Contingency An allowance included in the estimated cost of a project to cover unforeseen circumstances.
Concessionaire Private entity that assumes ownership and/or operations of a given public asset (e.g., train station, bus operation) under the terms of a contract with the public sector
DB Design-Build: Under a DB, the private sector delivers the design and construction (build) of a project to the public sector. The public sector maintains ownership, operations, and maintenance responsibilities of the asset.
DBB Design-Bid-Build: Under a DBB, the private sector delivers a design and bids for a project in two separate processes. Once the private sector has been awarded the contract, it assumes responsibility of project construction (build).
DBFOM DBFOM, the private sector delivers the design and construction (build) of a project to the public sector. It also obtains project financing and assumes operations and maintenance of an asset upon its completion.
Discount rate The discount rate is a percentage by which a cash flow element in the future (i.e., project costs and revenues) is reduced for each year that cash flow is expected to occur.
Leveraging Leveraging is the degree to which an investor or business is utilizing borrowed money.
OIPD Office of Innovative Program Delivery: The OIPD is a part of the FHWA that provides tools and expertise regarding P3 approaches.
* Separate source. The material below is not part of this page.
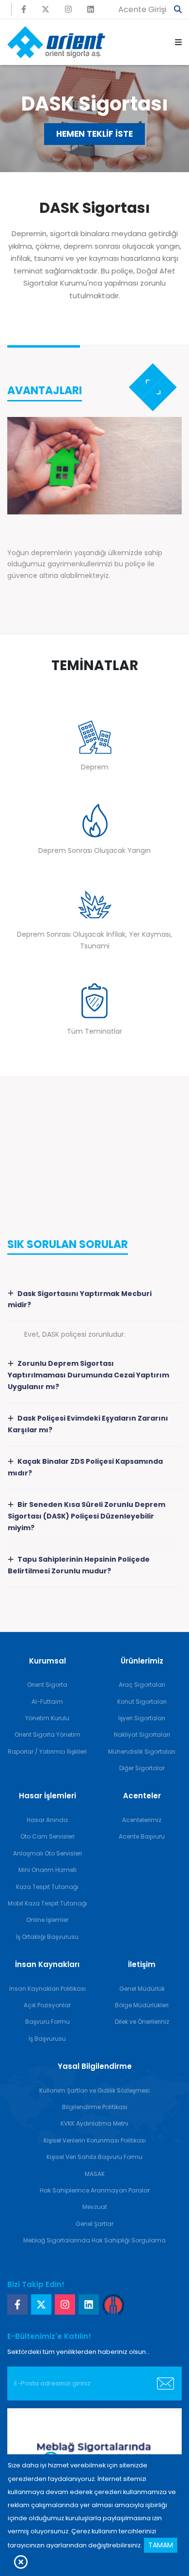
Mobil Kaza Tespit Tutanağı (47, 1903)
Opportunity risks A risk may be categorized as an opportunity risk if it has the potential to have a positive impact on the project. Opportunity risks are intrinsic to the project. If an agency quantifies risks differently for different procurement structures, the potential for double-counting efficiencies that are provided through the risk allocation for a procurement structure (as part of the VfM Analysis process) can exist.
Non-technical risk Risks posed by political, regulatory, economic, and social conditions, or stakeholders.
NPV Net present value.
PAB Private Activity Bonds are a new type of financing that provides private developers and operators with access to the tax-exempt bond market, lowering the cost of capital significantly.
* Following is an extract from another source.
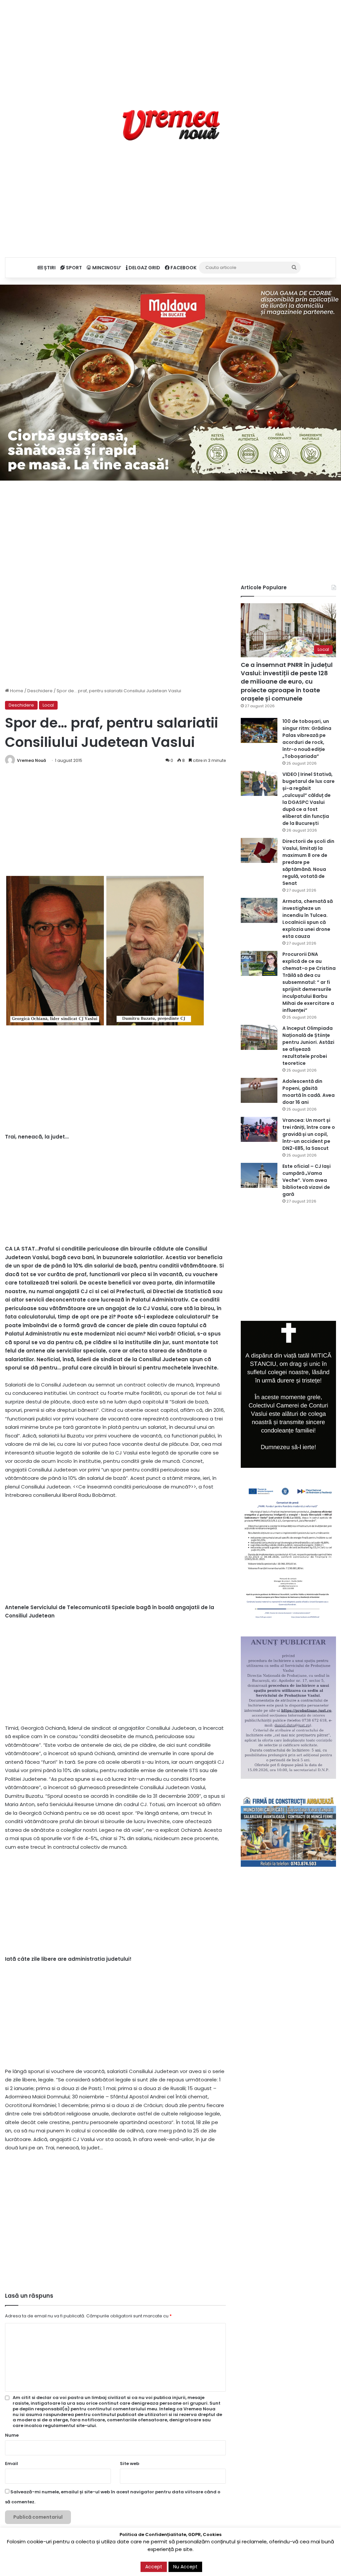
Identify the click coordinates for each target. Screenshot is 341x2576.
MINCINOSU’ (106, 267)
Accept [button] (153, 2566)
PSC Public Sector Comparator: A PSC represents the most efficient public procurement cost (including all capital and operating costs and share of overheads) after adjustments for competitive neutrality, retained risk and transferable risk to achieve the required service delivery outcomes. This benchmark is used as the baseline for assessing the potential value for money of private party bids in projects.
Retained risk The value of those risks or parts of a risk that a government proposes to bear under a P3 arrangement.
RFP Request for Proposals.
RFQ Request for Qualifications.
Risk allocation The process of assigning operational and financial responsibility for specific risks to parties involved in the provision of services under a P3. Also see risk transfer.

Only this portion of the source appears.